Meissner deduces from the mention of children that Taram-Saggil was already married. The exact relation between the sisters is not clear. In one case they seem to be daughters of Uttatum, in the other of Sin-abushu. Or it may be that Iltâni alone was daughter of Sin-abushu. If so, perhaps Uttatum had adopted her. Sayce clearly thinks so. But they might be daughters of the same mother by different fathers, one of whom is mentioned in one case, the other in the other. Or they might really be children of Sin-abushu, if their mother afterwards married Uttatum, who was thus their step-father. It is clear that Iltâni was to wait on her sister, and, if she repudiated her, was to be treated as a slave. This is exactly parallel to the status of the slave-maid, whom a wife or votary in the Code[319] provided for her husband. Perhaps Taram-Saggil had become a chronic invalid. A comparison of the two [pg 140] texts is interesting in other respects. The penalties differ curiously. If Ardi-Shamash repudiates his wives, in one case, he loses house and furniture; in the other case, he pays one mina. Was one the penalty for repudiating Taram-Saggil, the other for repudiating Iltâni? But if they repudiate him, the penalties are different in the two documents, unless indeed the AN-ZAG-GAR-KI be an ideogram for the “steep place” from which they were to be thrown into the water.

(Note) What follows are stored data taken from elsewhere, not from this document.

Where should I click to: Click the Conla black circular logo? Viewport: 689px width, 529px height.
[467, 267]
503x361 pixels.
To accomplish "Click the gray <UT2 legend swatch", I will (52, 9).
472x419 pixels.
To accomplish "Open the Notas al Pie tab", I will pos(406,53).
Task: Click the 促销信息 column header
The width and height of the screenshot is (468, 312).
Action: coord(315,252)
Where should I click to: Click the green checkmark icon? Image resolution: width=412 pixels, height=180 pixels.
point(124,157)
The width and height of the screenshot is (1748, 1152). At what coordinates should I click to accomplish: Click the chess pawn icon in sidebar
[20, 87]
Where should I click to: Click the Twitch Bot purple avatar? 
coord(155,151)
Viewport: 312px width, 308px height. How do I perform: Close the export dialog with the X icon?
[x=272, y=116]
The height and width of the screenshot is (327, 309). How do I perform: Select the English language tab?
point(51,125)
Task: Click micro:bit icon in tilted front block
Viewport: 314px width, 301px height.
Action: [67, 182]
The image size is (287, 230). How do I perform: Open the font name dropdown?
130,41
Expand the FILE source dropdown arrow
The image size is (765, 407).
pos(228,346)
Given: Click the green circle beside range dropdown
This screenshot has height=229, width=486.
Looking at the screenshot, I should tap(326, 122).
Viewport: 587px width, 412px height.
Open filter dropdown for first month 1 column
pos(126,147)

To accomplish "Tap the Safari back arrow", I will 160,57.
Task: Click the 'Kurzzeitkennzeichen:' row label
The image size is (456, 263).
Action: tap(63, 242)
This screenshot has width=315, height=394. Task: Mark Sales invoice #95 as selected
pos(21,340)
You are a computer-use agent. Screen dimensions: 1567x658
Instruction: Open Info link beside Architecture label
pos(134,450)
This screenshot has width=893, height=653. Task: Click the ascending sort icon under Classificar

Marriage with attached conditions

Marriages are not infrequent which impose conditions upon the husband and wife with relation to outside parties. Thus a mother gives her daughter in marriage to a man, on condition that she shall continue to support her mother as long as she lives. In this case, if the husband put away his wife, he was to pay one mina of silver; while, if she hated her husband, she was to be thrown from a pillar, dimtu.[320] This pillar may be the real meaning of the AN-ZAG-GAR-KI, which looks very like an attempt to express zigguratu, a tower, in an ideographic way. A very similar case is where a lady takes a girl to be wife to her son but stipulates that the wife shall treat her as mistress. If she shall say to her mother-in-law, “Thou art not my mistress,” she shall be branded and sold. As long as the mother lives, they two together shall support her.[321] One may suspect that such maternal power, as is here shown over the children, arises from their having been adopted by their mother in order to provide for her in her old age. This was often done. The children may have been slaves before adoption. In the second case, the mother leaves her son all she has, or may acquire.


XI. Divorce And Desertion

Early regulations regarding divorce

Divorce is regulated by the Code. The Sumerian laws seem to regard the marriage-tie as dissoluble on the part of the man by an act of simple repudiation, accompanied by a solatium, fixed at half a mina. The wife, however, was punished by death for repudiating her husband.[322] The Code limits the facility of divorce for the man and renders it possible for the woman to obtain.

Rights of a divorced wife

Divorce of either a wife or concubine involved her being given a maintenance. The divorced wife had the custody of her children, if any. They were not disinherited by the divorce. The divorced woman retained the marriage-portion which she had brought to the home. She had a share with her children in the divorced husband's property at his death. If he married again, the children of both marriages shared equally. She was also free to marry again, but apparently not until her children had come into their share of the late husband's property, therefore not during his life.[323]